Assignment | Reproduce nothing but the lines from the one with "[Reminder: Zukäufe 2023" down to the last line of the data below.

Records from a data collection
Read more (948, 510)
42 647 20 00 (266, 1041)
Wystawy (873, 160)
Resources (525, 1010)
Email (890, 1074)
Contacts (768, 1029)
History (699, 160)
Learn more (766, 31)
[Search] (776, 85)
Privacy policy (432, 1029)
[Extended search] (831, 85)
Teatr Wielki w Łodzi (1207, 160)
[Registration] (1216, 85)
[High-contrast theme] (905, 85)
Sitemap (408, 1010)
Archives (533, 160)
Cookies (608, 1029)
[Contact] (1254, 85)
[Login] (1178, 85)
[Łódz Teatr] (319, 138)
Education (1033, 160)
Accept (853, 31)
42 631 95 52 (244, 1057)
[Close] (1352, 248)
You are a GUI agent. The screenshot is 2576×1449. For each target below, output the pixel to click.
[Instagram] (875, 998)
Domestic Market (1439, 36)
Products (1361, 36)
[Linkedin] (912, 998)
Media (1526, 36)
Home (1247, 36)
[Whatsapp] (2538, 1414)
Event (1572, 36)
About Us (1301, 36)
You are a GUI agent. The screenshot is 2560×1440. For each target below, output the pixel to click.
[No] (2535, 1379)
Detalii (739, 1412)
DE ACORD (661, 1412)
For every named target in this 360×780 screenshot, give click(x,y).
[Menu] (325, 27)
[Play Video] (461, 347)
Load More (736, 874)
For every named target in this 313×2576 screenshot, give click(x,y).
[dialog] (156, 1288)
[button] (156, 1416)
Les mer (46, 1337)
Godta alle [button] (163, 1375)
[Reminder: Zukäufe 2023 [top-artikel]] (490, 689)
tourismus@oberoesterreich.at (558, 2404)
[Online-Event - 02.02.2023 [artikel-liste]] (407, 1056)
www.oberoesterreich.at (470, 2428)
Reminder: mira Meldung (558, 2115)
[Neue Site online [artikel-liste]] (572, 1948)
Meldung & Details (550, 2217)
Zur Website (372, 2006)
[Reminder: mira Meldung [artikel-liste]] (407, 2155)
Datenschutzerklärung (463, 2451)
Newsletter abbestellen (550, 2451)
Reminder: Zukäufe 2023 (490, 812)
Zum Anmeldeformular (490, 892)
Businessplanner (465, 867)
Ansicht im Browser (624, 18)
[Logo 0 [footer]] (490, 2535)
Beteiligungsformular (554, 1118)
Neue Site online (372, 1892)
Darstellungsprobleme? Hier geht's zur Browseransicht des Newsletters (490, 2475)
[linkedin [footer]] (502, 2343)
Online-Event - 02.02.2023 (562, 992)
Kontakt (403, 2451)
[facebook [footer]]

Output of the task |
[Reminder: Zukäufe 2023 [top-artikel]] (490, 689)
tourismus@oberoesterreich.at (558, 2404)
[Online-Event - 02.02.2023 [artikel-liste]] (407, 1056)
www.oberoesterreich.at (470, 2428)
Reminder: mira Meldung (558, 2115)
[Neue Site online [artikel-liste]] (572, 1948)
Meldung & Details (550, 2217)
Zur Website (372, 2006)
[Reminder: mira Meldung [artikel-liste]] (407, 2155)
Datenschutzerklärung (463, 2451)
Newsletter abbestellen (550, 2451)
Reminder: Zukäufe 2023 (490, 812)
Zum Anmeldeformular (490, 892)
Businessplanner (465, 867)
Ansicht im Browser (624, 18)
[Logo 0 [footer]] (490, 2535)
Beteiligungsformular (554, 1118)
Neue Site online (372, 1892)
Darstellungsprobleme? Hier geht's zur Browseransicht des Newsletters (490, 2475)
[linkedin [footer]] (502, 2343)
Online-Event - 02.02.2023 (562, 992)
Kontakt (403, 2451)
[facebook [footer]]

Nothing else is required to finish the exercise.